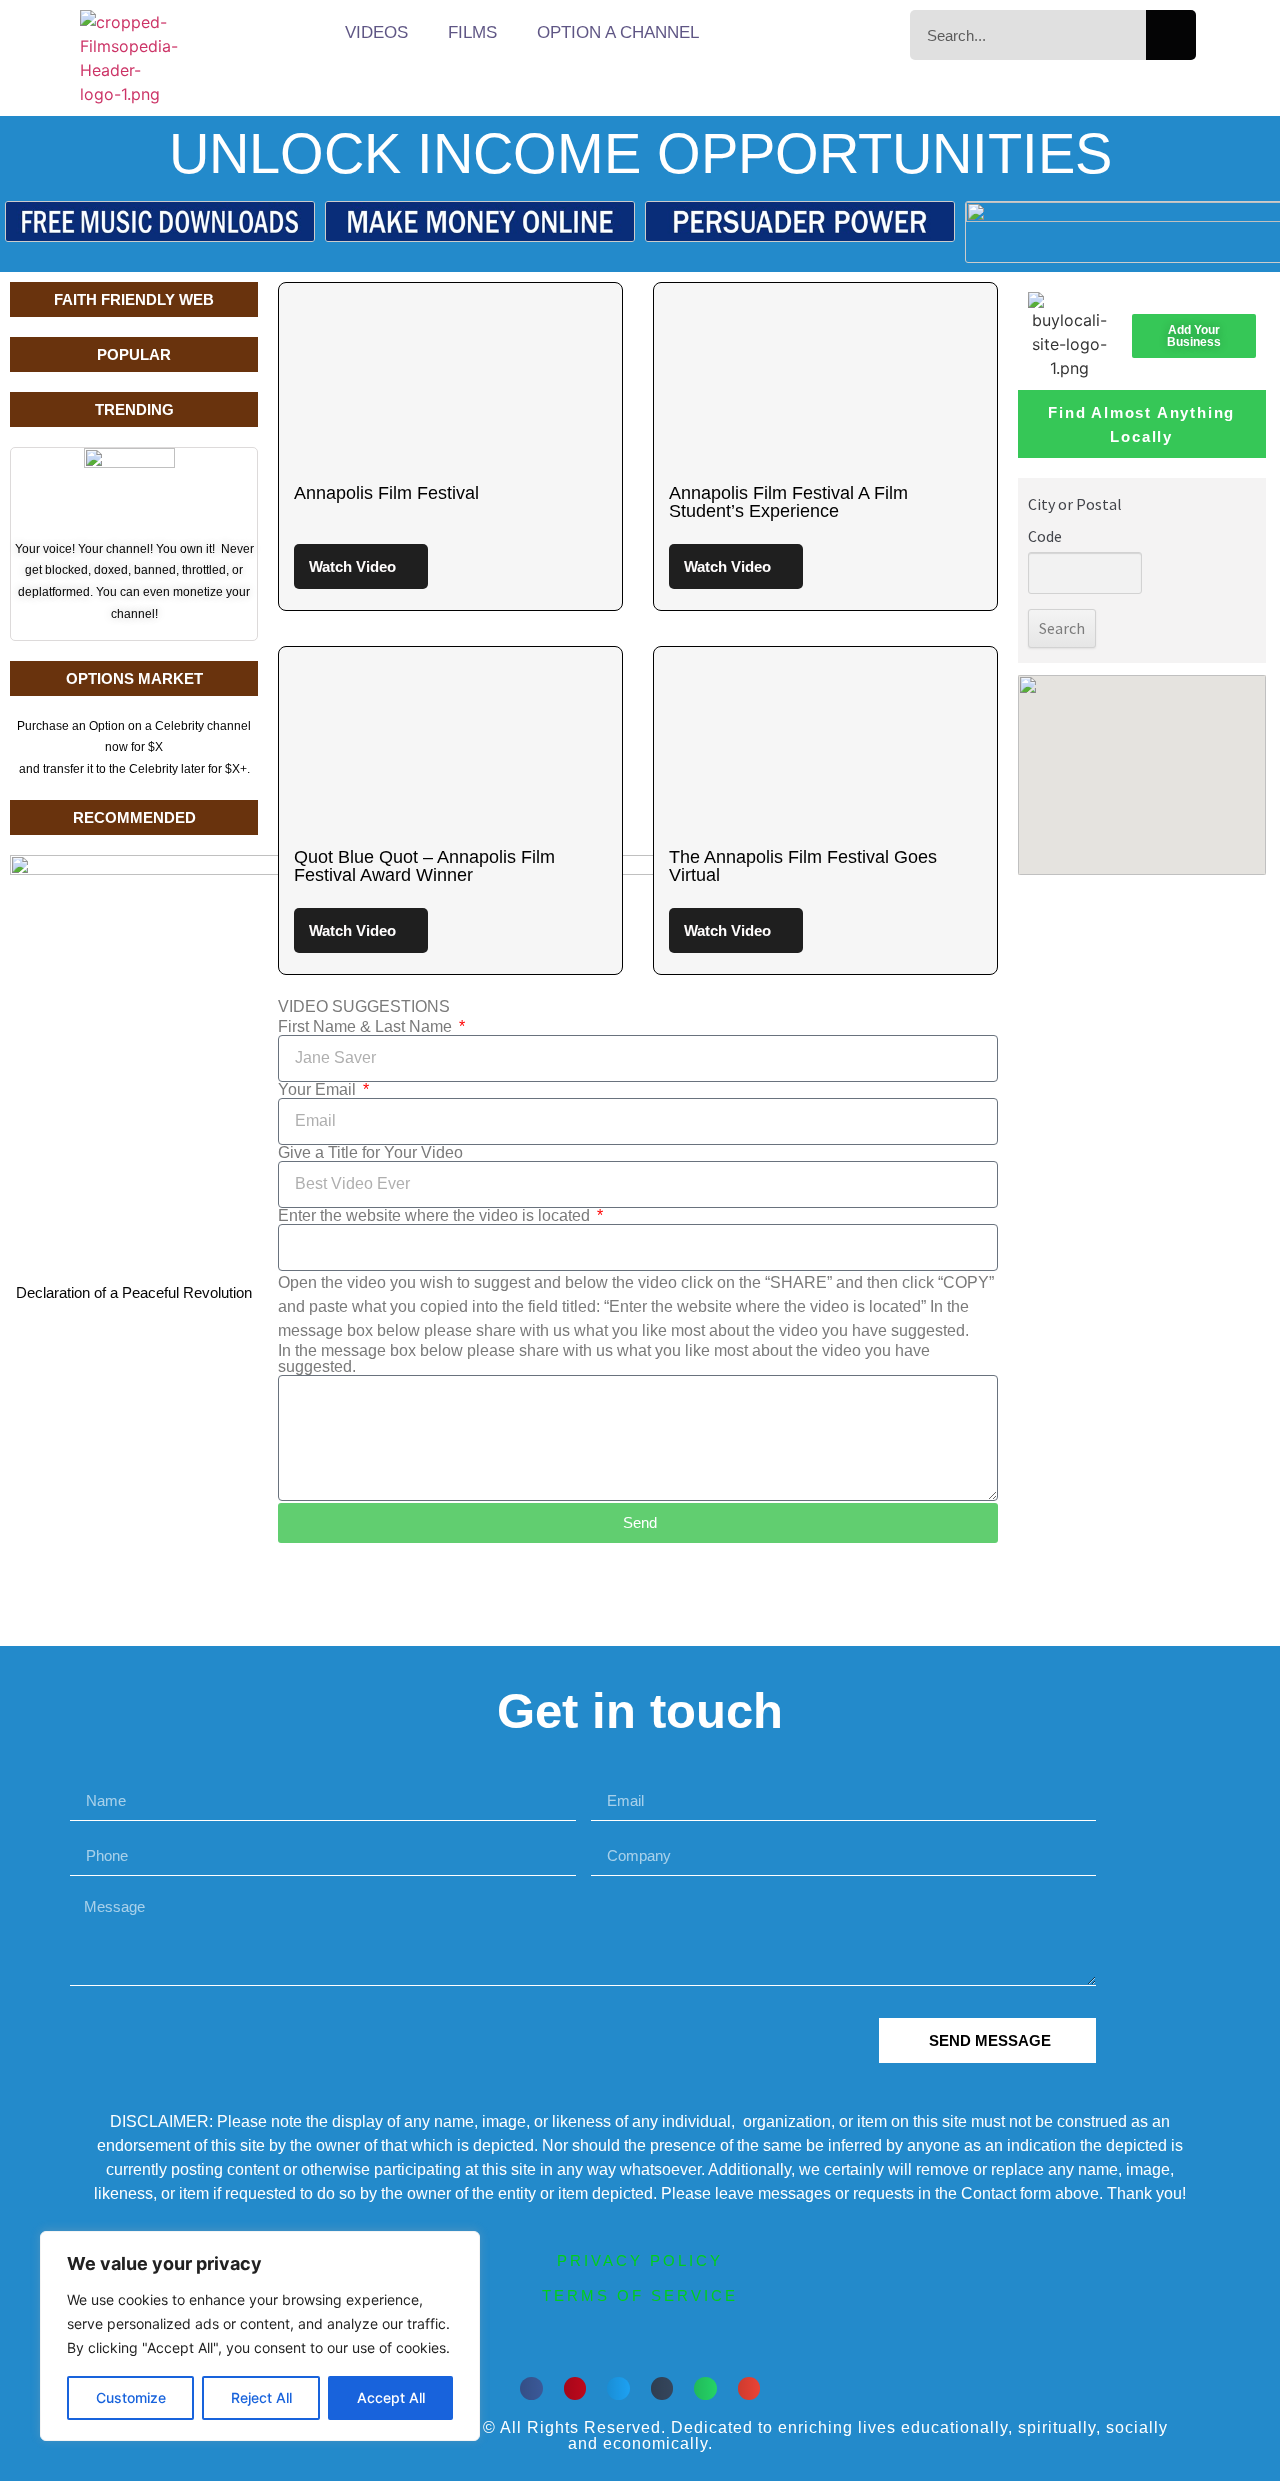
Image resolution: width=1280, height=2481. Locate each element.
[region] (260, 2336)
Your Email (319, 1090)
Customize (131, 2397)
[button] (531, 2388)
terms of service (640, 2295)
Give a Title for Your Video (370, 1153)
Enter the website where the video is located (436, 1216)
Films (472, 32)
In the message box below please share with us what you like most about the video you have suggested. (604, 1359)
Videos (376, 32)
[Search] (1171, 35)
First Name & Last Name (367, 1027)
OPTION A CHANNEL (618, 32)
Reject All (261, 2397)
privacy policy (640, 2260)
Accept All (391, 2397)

--

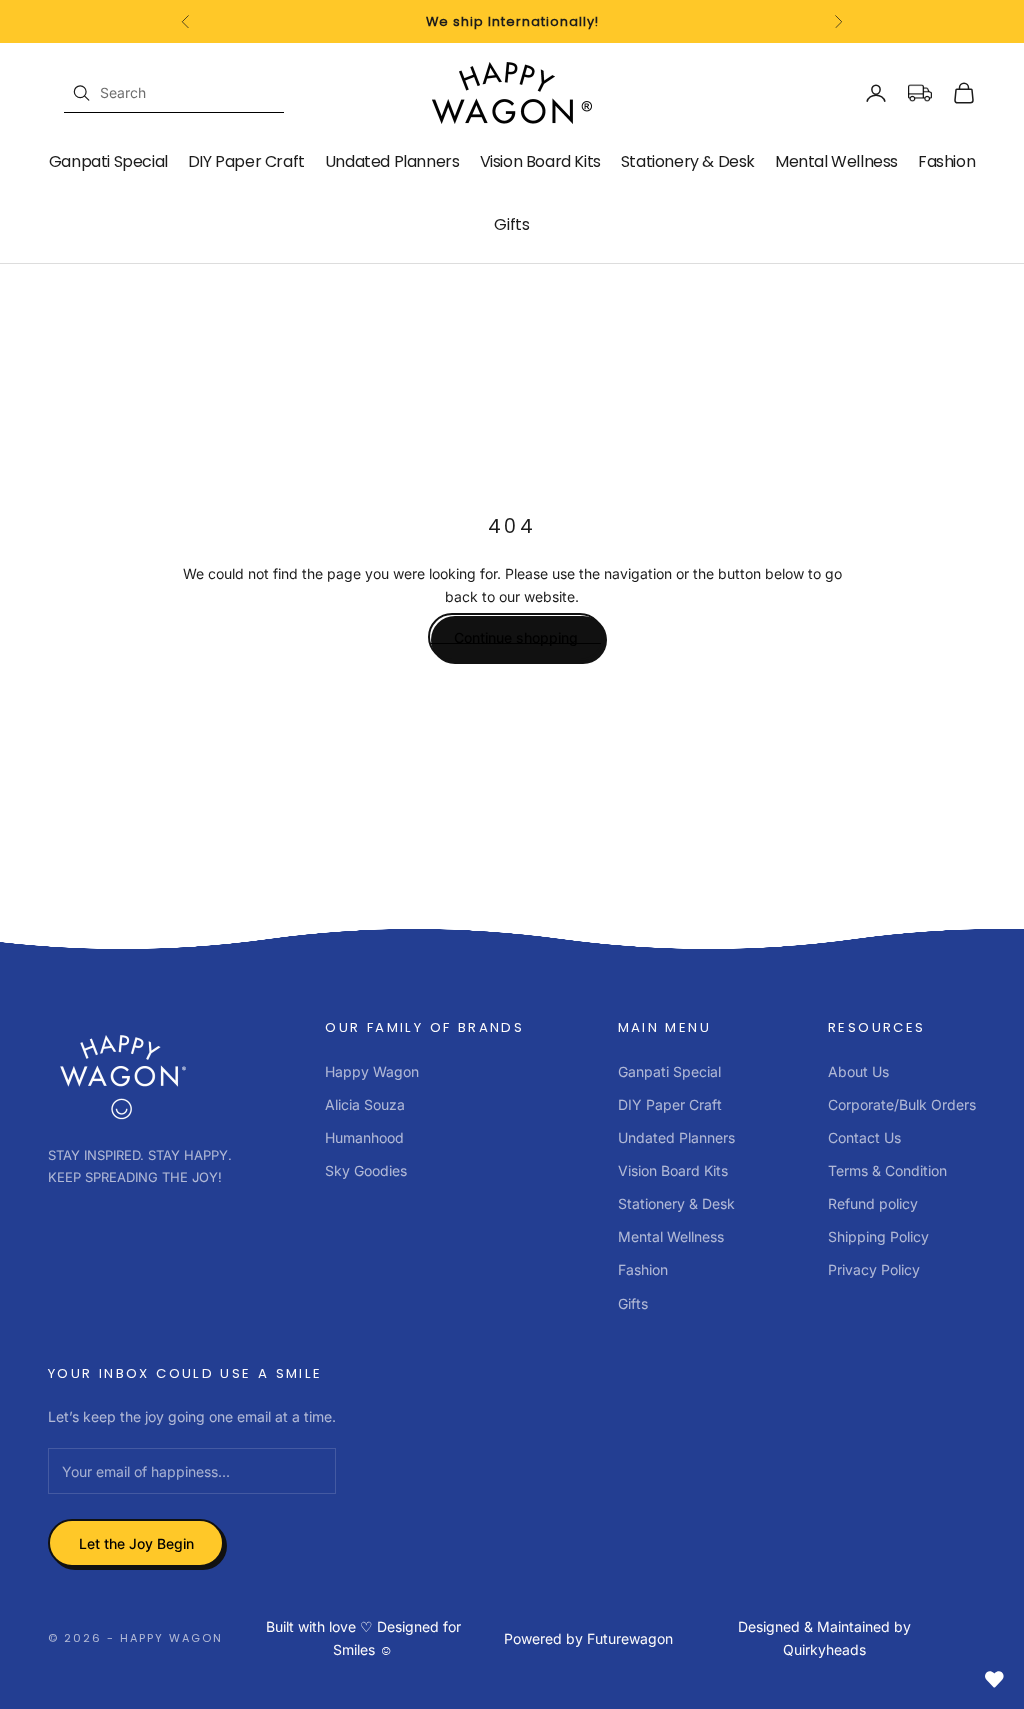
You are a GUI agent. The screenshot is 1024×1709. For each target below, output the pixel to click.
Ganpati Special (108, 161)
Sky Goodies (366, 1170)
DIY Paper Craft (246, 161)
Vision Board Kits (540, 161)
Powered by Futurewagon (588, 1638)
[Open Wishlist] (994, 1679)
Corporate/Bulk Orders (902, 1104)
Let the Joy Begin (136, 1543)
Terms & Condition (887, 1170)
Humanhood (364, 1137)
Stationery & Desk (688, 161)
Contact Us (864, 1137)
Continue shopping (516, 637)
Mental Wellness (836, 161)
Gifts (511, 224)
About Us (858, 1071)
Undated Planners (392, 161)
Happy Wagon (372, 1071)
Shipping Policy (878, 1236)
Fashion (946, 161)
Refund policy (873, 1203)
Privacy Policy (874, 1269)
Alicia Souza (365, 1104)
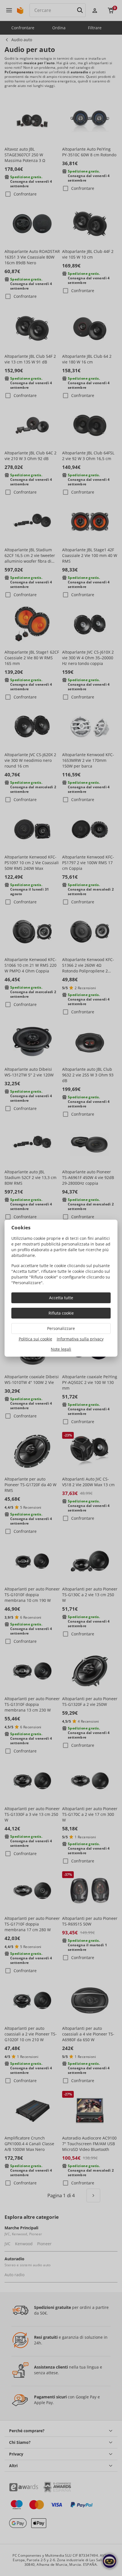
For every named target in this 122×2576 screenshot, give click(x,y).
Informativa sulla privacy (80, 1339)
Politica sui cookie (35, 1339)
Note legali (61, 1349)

#### Assigned task:
Return only those lines of the records that contain the string "screenshot".

#### Expected answer:
You are a GUI agent. The screenshot is 1024×1709. For each target below, output the pixel to click.
For every named target in this 122×2576 screenshot, give click(x,y).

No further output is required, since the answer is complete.